Instrucción dada:
Devuelve las líneas siguientes sin ningún cambio.

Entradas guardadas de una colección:

'''

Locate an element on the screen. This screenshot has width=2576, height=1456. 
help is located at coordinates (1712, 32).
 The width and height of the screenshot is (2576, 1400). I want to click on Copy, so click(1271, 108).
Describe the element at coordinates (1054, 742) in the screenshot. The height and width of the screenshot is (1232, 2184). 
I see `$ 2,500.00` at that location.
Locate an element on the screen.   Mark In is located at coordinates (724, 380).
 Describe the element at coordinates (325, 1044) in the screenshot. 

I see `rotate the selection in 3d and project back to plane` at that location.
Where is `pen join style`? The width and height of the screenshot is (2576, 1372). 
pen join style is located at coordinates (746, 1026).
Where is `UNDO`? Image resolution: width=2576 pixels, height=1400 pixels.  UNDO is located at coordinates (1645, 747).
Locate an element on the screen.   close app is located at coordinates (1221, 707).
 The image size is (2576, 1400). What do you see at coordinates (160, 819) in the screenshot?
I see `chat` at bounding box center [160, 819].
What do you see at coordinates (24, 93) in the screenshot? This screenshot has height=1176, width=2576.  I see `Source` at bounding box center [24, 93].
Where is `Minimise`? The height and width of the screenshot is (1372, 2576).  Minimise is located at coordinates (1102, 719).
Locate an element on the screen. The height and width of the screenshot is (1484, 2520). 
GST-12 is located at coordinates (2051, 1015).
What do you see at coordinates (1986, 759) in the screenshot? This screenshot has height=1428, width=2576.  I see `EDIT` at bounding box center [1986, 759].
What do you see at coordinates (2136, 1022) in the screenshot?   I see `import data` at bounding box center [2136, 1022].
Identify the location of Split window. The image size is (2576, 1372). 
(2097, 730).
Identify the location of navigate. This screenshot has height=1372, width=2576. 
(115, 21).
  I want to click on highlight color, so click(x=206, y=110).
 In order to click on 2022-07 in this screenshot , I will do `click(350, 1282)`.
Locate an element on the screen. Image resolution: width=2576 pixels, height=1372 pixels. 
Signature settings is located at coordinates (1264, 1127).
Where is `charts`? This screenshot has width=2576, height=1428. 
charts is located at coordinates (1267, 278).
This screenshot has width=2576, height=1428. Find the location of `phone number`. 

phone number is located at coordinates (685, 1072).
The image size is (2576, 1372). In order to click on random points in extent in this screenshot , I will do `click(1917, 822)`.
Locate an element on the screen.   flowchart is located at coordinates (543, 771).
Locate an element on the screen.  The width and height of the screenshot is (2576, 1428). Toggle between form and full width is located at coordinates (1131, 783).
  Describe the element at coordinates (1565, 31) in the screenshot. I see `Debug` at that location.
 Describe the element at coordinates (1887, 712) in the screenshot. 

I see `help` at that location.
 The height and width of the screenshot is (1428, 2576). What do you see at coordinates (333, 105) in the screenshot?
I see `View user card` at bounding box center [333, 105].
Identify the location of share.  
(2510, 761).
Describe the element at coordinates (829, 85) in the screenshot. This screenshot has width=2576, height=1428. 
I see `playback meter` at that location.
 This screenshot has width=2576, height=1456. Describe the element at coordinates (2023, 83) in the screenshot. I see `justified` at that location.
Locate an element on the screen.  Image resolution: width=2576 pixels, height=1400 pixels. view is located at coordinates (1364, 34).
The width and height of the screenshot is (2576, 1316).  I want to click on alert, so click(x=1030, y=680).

'''

Resultado:
Locate an element on the screen. This screenshot has width=2576, height=1456. 
help is located at coordinates (1712, 32).
 The width and height of the screenshot is (2576, 1400). I want to click on Copy, so click(1271, 108).
Describe the element at coordinates (1054, 742) in the screenshot. The height and width of the screenshot is (1232, 2184). 
I see `$ 2,500.00` at that location.
Locate an element on the screen.   Mark In is located at coordinates (724, 380).
 Describe the element at coordinates (325, 1044) in the screenshot. 

I see `rotate the selection in 3d and project back to plane` at that location.
Where is `pen join style`? The width and height of the screenshot is (2576, 1372). 
pen join style is located at coordinates (746, 1026).
Where is `UNDO`? Image resolution: width=2576 pixels, height=1400 pixels.  UNDO is located at coordinates (1645, 747).
Locate an element on the screen.   close app is located at coordinates (1221, 707).
 The image size is (2576, 1400). What do you see at coordinates (160, 819) in the screenshot?
I see `chat` at bounding box center [160, 819].
What do you see at coordinates (24, 93) in the screenshot? This screenshot has height=1176, width=2576.  I see `Source` at bounding box center [24, 93].
Where is `Minimise`? The height and width of the screenshot is (1372, 2576).  Minimise is located at coordinates (1102, 719).
Locate an element on the screen. The height and width of the screenshot is (1484, 2520). 
GST-12 is located at coordinates (2051, 1015).
What do you see at coordinates (1986, 759) in the screenshot? This screenshot has height=1428, width=2576.  I see `EDIT` at bounding box center [1986, 759].
What do you see at coordinates (2136, 1022) in the screenshot?   I see `import data` at bounding box center [2136, 1022].
Identify the location of Split window. The image size is (2576, 1372). 
(2097, 730).
Identify the location of navigate. This screenshot has height=1372, width=2576. 
(115, 21).
  I want to click on highlight color, so click(x=206, y=110).
 In order to click on 2022-07 in this screenshot , I will do `click(350, 1282)`.
Locate an element on the screen. Image resolution: width=2576 pixels, height=1372 pixels. 
Signature settings is located at coordinates (1264, 1127).
Where is `charts`? This screenshot has width=2576, height=1428. 
charts is located at coordinates (1267, 278).
This screenshot has width=2576, height=1428. Find the location of `phone number`. 

phone number is located at coordinates (685, 1072).
The image size is (2576, 1372). In order to click on random points in extent in this screenshot , I will do `click(1917, 822)`.
Locate an element on the screen.   flowchart is located at coordinates (543, 771).
Locate an element on the screen.  The width and height of the screenshot is (2576, 1428). Toggle between form and full width is located at coordinates (1131, 783).
  Describe the element at coordinates (1565, 31) in the screenshot. I see `Debug` at that location.
 Describe the element at coordinates (1887, 712) in the screenshot. 

I see `help` at that location.
 The height and width of the screenshot is (1428, 2576). What do you see at coordinates (333, 105) in the screenshot?
I see `View user card` at bounding box center [333, 105].
Identify the location of share.  
(2510, 761).
Describe the element at coordinates (829, 85) in the screenshot. This screenshot has width=2576, height=1428. 
I see `playback meter` at that location.
 This screenshot has width=2576, height=1456. Describe the element at coordinates (2023, 83) in the screenshot. I see `justified` at that location.
Locate an element on the screen.  Image resolution: width=2576 pixels, height=1400 pixels. view is located at coordinates (1364, 34).
The width and height of the screenshot is (2576, 1316).  I want to click on alert, so click(x=1030, y=680).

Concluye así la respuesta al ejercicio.